(Saved data entries)
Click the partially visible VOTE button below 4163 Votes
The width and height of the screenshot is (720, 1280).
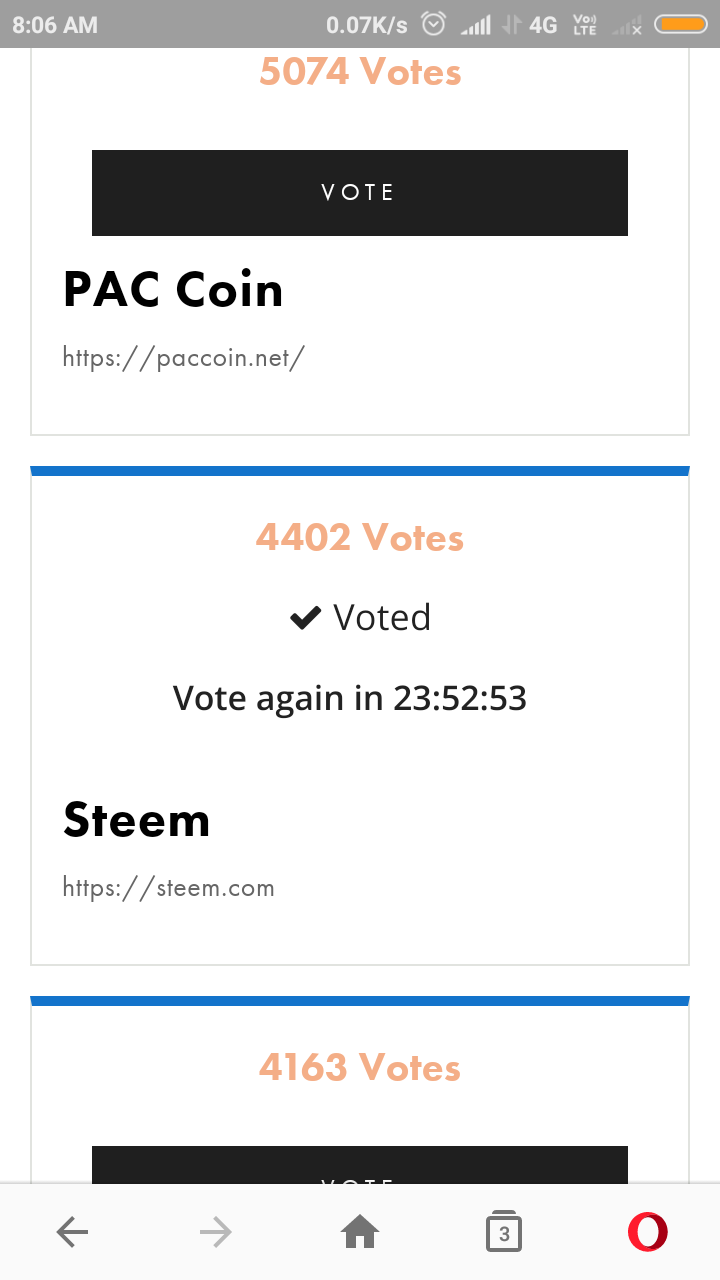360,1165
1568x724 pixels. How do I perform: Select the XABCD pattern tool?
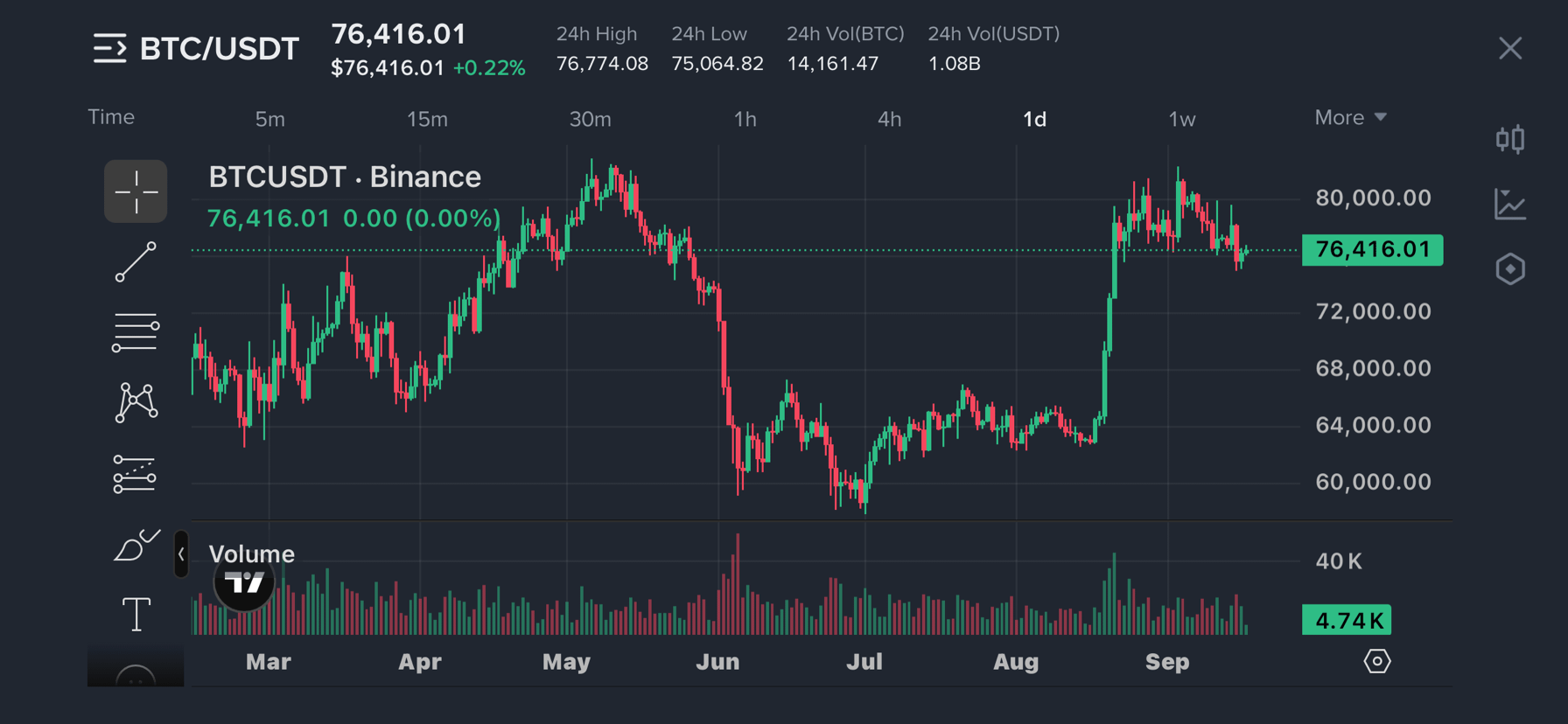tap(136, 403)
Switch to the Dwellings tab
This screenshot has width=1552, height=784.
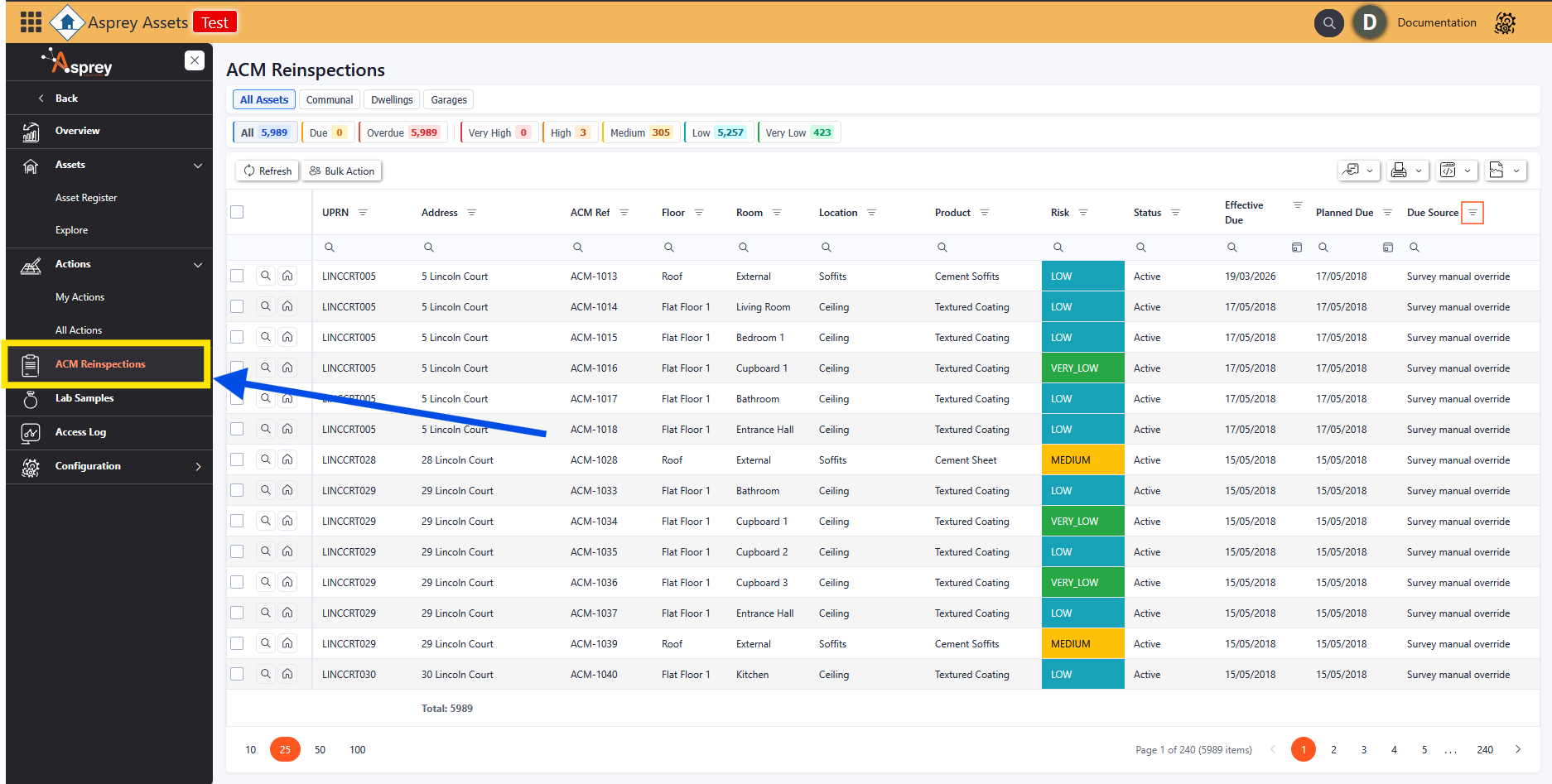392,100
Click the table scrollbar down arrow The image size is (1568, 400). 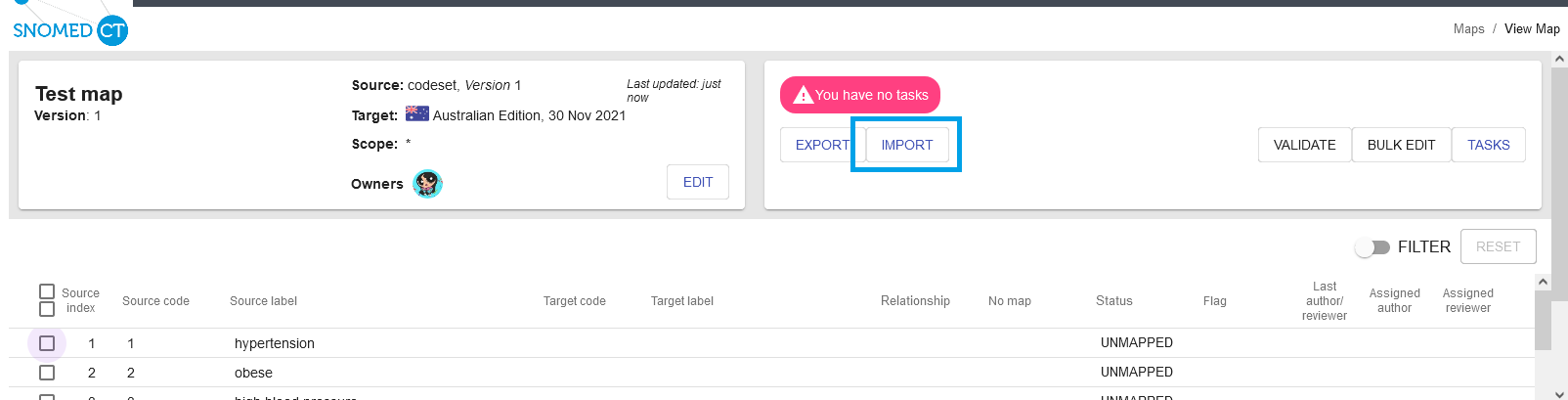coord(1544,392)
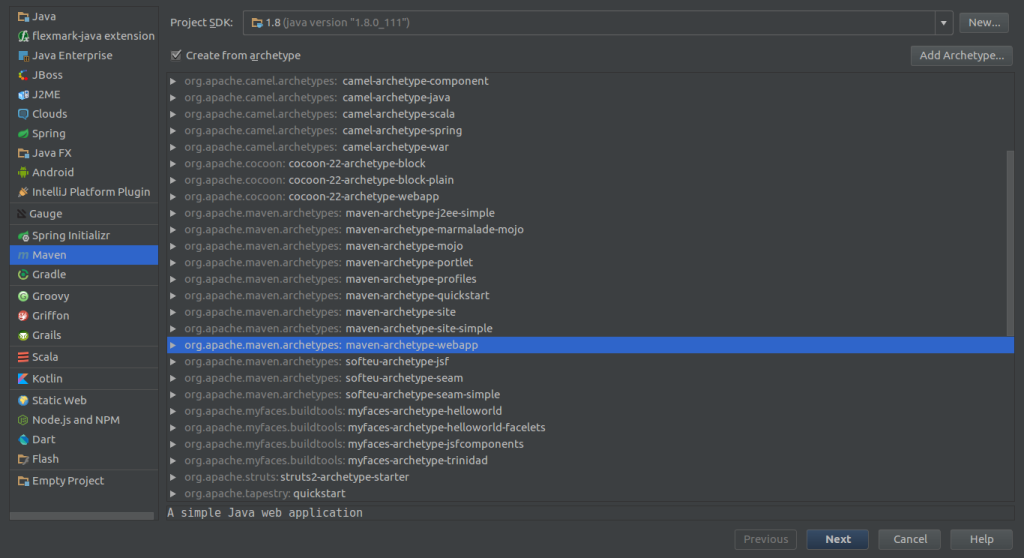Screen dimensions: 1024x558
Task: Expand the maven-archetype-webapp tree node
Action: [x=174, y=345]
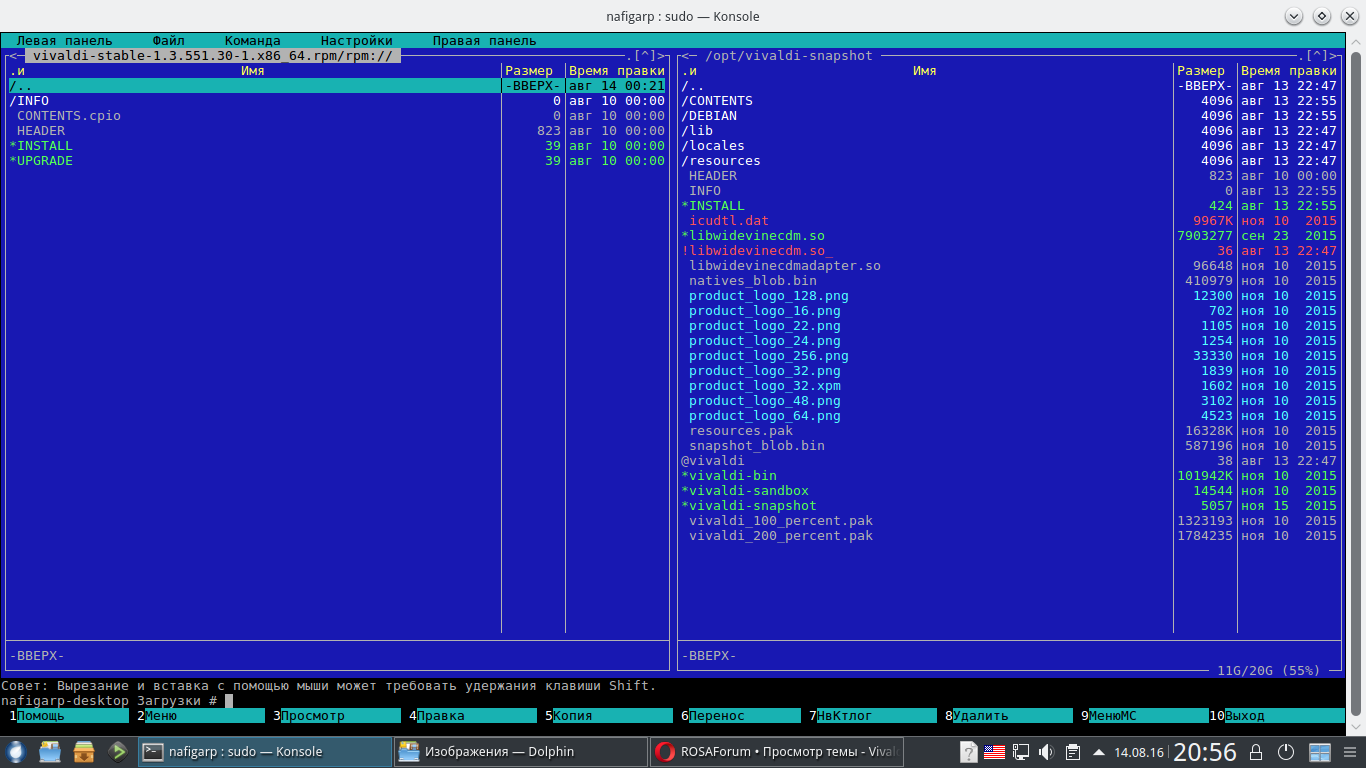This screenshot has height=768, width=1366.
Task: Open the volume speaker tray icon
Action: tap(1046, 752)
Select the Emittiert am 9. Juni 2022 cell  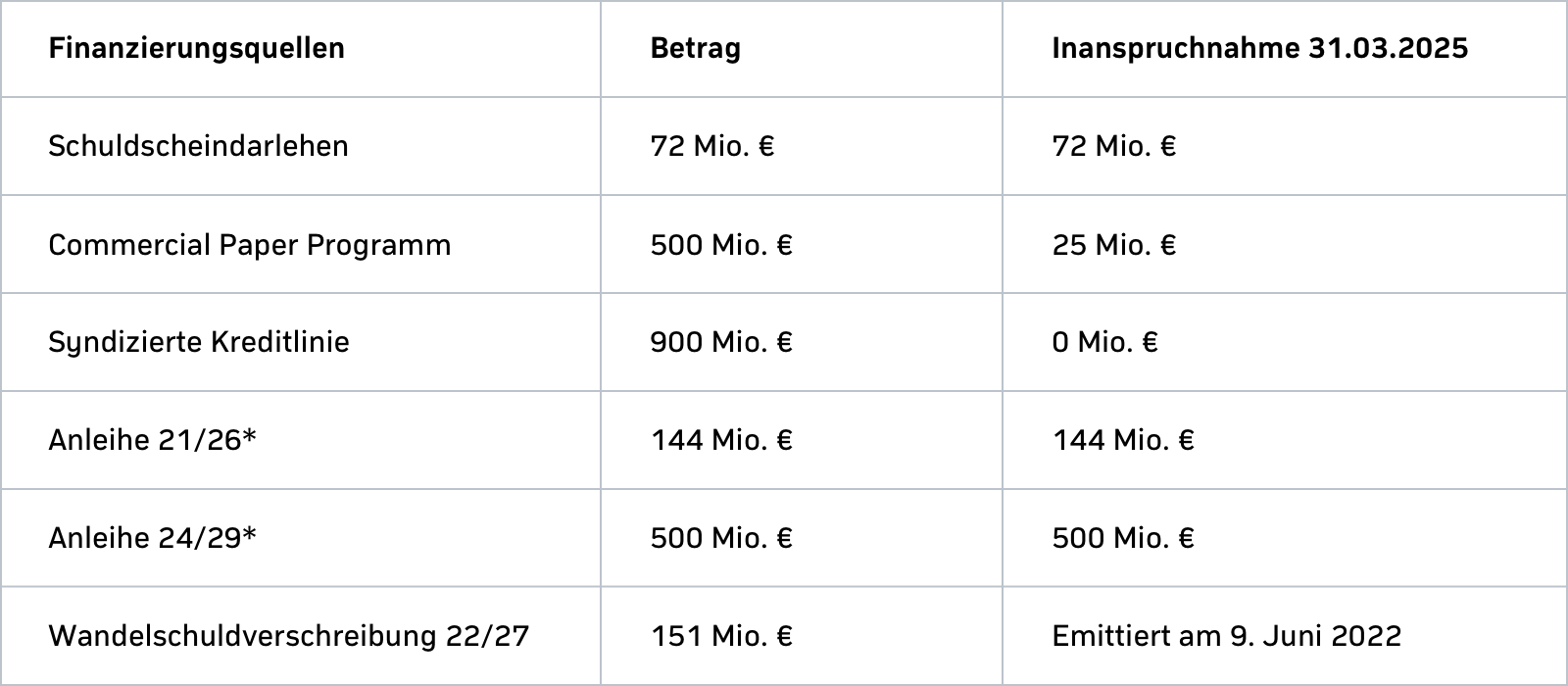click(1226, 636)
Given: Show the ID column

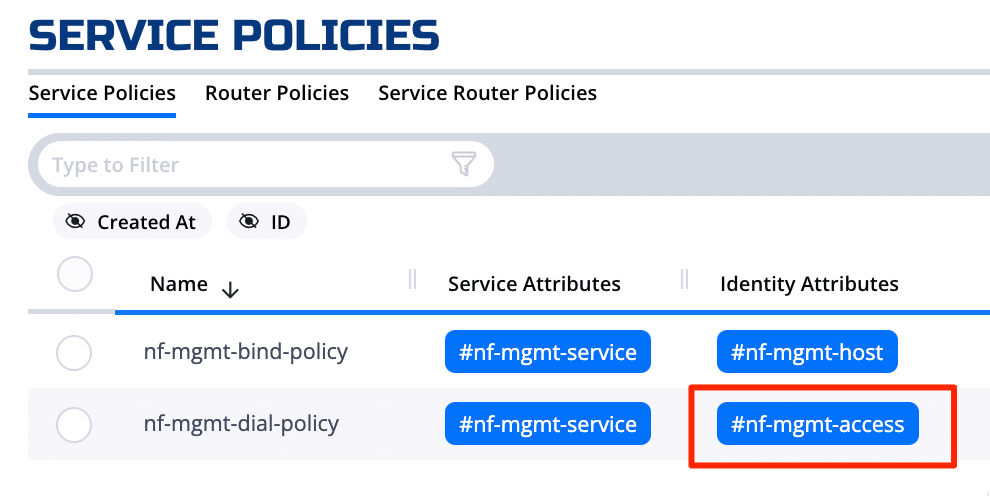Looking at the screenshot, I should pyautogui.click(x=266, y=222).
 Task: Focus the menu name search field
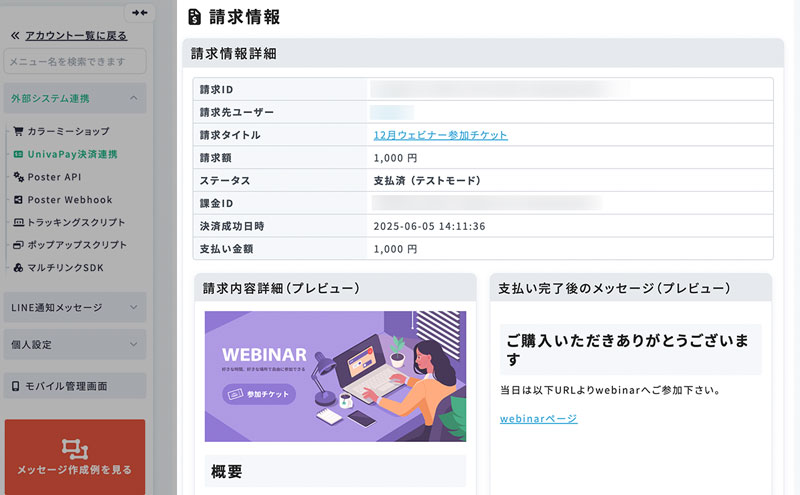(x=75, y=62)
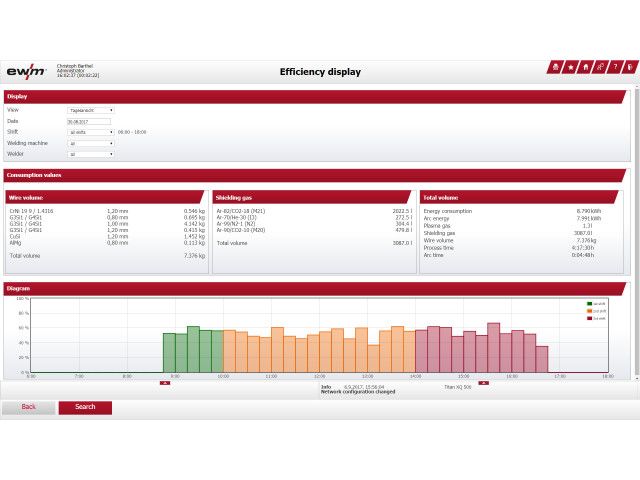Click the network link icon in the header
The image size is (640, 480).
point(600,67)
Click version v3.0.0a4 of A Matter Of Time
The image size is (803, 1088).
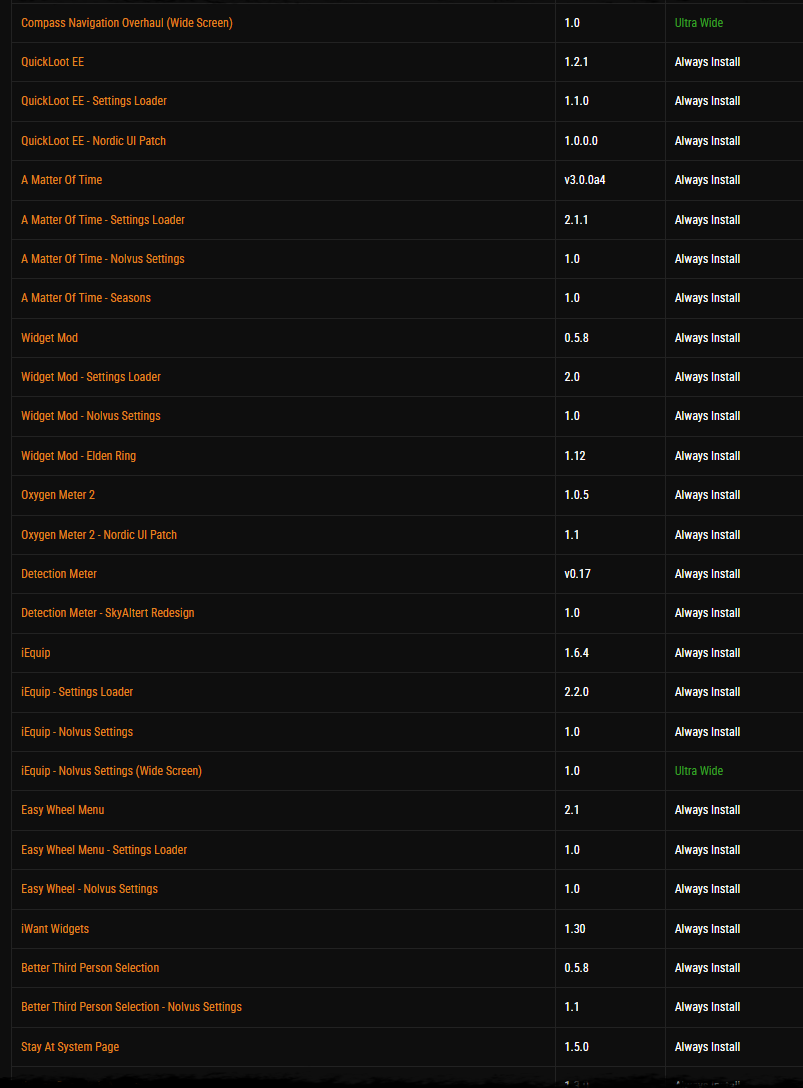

(The task):
An acceptable answer holds exactly the lines from the one with "Click version v3.0.0a4 of A Matter Of Time" through the end of the entries above, both ends kept, and no pictures at all.

(Reply):
Click version v3.0.0a4 of A Matter Of Time
The image size is (803, 1088).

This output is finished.